In paragraph 5 (lines 33-44), Chavez starts by introducing another perspective—people turn violent when they are facing “seemingly insurmountable odds,” but refutes people should turn violent even if they are facing great pressure and asserts that “men and women who are truly concerned about people are nonviolent in nature,” (liens 40-41) continuing to embrace the notion that violent means of demonstration should not be used even if the situation is extreme. (lines 45-54), Chavez also addresses that people who are “frustrate[ed], impatien[t] and ang[ry]” still deserve a militant stance, but should the method should still be nonviolent in nature.
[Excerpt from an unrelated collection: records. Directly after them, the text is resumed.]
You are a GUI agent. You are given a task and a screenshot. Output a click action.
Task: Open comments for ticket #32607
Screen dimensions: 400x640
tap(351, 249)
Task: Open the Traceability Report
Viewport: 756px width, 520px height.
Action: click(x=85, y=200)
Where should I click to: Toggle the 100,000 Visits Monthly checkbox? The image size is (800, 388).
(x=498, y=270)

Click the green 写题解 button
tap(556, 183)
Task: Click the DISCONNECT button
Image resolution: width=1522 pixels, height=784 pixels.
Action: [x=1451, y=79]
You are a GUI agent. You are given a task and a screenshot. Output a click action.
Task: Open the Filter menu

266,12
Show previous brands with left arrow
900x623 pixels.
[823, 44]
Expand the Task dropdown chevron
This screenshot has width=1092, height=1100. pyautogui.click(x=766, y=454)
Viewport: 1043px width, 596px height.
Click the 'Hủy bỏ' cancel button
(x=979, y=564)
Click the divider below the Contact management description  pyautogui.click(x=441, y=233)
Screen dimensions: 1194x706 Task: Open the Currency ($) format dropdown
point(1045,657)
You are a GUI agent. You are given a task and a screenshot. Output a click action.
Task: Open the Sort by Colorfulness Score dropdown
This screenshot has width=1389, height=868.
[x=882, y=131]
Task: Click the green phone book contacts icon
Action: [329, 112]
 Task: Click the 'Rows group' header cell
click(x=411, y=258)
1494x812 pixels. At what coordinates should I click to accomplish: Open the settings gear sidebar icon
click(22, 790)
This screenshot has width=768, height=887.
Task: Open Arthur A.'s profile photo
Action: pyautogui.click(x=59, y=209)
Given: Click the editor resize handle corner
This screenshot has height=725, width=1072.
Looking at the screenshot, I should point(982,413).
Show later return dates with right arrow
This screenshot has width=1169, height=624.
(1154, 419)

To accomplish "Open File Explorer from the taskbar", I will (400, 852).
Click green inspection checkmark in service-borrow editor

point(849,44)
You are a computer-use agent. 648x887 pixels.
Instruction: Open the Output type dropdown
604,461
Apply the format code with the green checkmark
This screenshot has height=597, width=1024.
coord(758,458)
He emphasized that “there are those people who will see violence as the shortcut to change.” (Lines 50-51) However, Chavez juxtaposes that people can “overcome these frustrations [] throughout the movement,” (lines 52-54) signifying that impatient, frustrated and angry people can overcome their weaknesses by participating in nonviolent protests.

 

Chavez reinforces his stance that violent demonstrations should not be used by saying the “senseless violence [] brings no honor to any class or community, (lines 60-61) saying that violent protests are disgraceful and bring no value to the community. And if and even if an “victory comes through violence,” it still has “strings attached, [] at the expense of injury and perhaps death.” (lines 65-67) Chavez made his final generalization in line 77 by stating that “people suffer from violence.”

 

Chavez uses several aphorisms to state and support his main point and these examples directly appeal to readers’ emotions. The strong stance that Chavez takes on violence and protest made his point extremely visible and intuitive—nonviolence is superior to violence in advancing a goal. He compared violent means of protest and nonviolent means of protest and contrasted their differences to establish his argument—nonviolent protest is the only way to solve a problem.